Unfortunately, as it is clear above, the naive alignment fails to correctly align the captioning transcript and in some cases actually makes the alignment worse than the original captioning timecodes.

The reason for this can be seen in this clip at around the 1:53AM PST mark, in which after fading back from black to the news content, the news anchor does not immediately begin speaking. Instead, a stock animation with a music background is shown before the anchor begins speaking. Thus, we can see that we don't want to align the captioning back to the end of the blackframe interval, but rather to the start of the first human speech following that interval. (Though in practice this might need to be tweaked if there was a voiceover during the music).

Using FFMPEG's "showspectrumpic" we can visualize the audio channel during the twenty seconds around this transition:

time ffmpeg -i ./VIDEO.mp4 -lavfi "aselect=between(t\,3230\,3250),asetpts=PTS-STARTPTS,showspectrumpic=s=4024x1024" spectrogramzoom.png

This yields the following image in seconds starting from 3230 seconds into the video:

The fade-to-black and then silent period can be seen, as well as the fade-from-black following it. The music follows from 12s to around 16s. This image makes clear why synchronizing the captioning to the blackframe interval is leading us astray.

Yet look closely at the image above and the tell-tale signs of human speech are seen beginning around 16.2s into this block (at video offset 3246). This is where we want to align the captioning to, not to the end of the blackframe interval. Doing so would align this caption block to 3246 seconds whereas the ASR places it at 3245. In this case it is likely that the ASR postprocessing rounded it backwards from the actual fractional second reported by the ASR system which would align what is seen above.

Thus, we end up with a three-stage pipeline. First we scan the video file for blackframe intervals and the closed captioning file for the captioning mode information. We then align each commercial break return with the nearest blackframe interval. We then search forward from that blackframe interval for the beginning of sustained human speech (searching for sustained speech avoids prematurely aligning against a "This is CNN"-style stock clip). Systematically identifying human speech robustly can be done through a number of algorithms that have reasonable and scalably tractable runtimes. Most importantly, this approach avoids the need for the enormous expense of ASR if there is a need only for coarse alignment. In fact, using the spectrograph above it may be possible to perform alignment at a far higher resolution by looking for speech pauses and cadence that correspond to the syllable structure of the captioning.

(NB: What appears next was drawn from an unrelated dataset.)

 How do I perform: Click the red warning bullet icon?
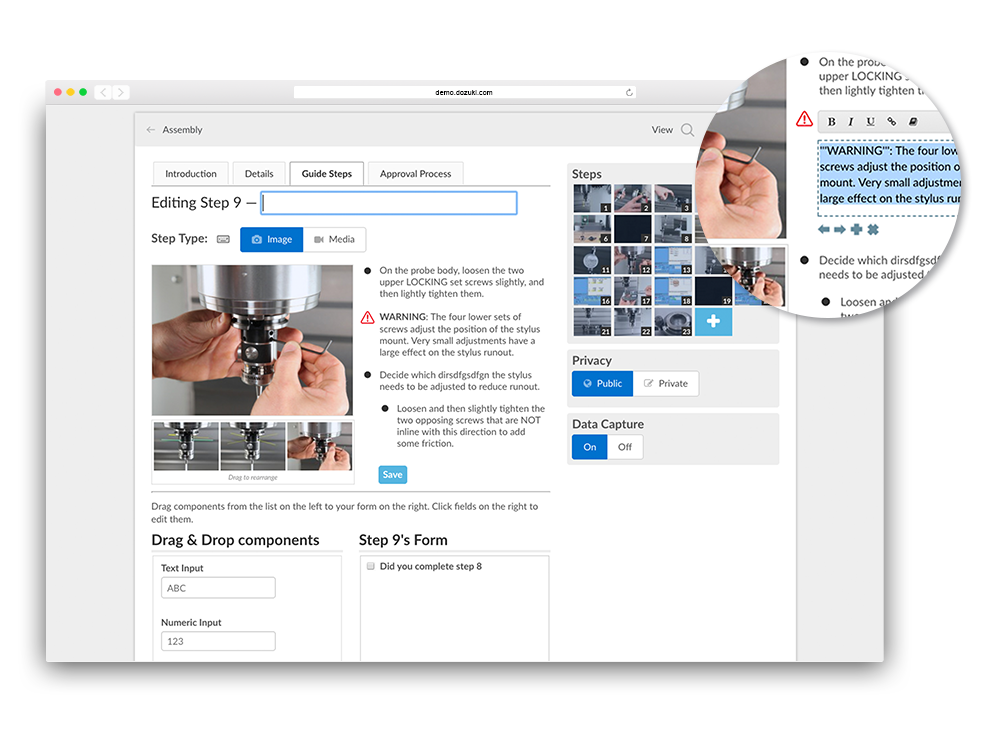pyautogui.click(x=804, y=119)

For those interested in what the entire spectrum graph for the entire broadcast looks like, it can be generated with:

ffmpeg -i ./VIDEO.mp4 -lavfi showspectrumpic=s=6024x1024 spectrogram.png

Yielding the image below:

We're excited to see the kinds of new research questions that become possible through these more sophisticated audio assessments of television news!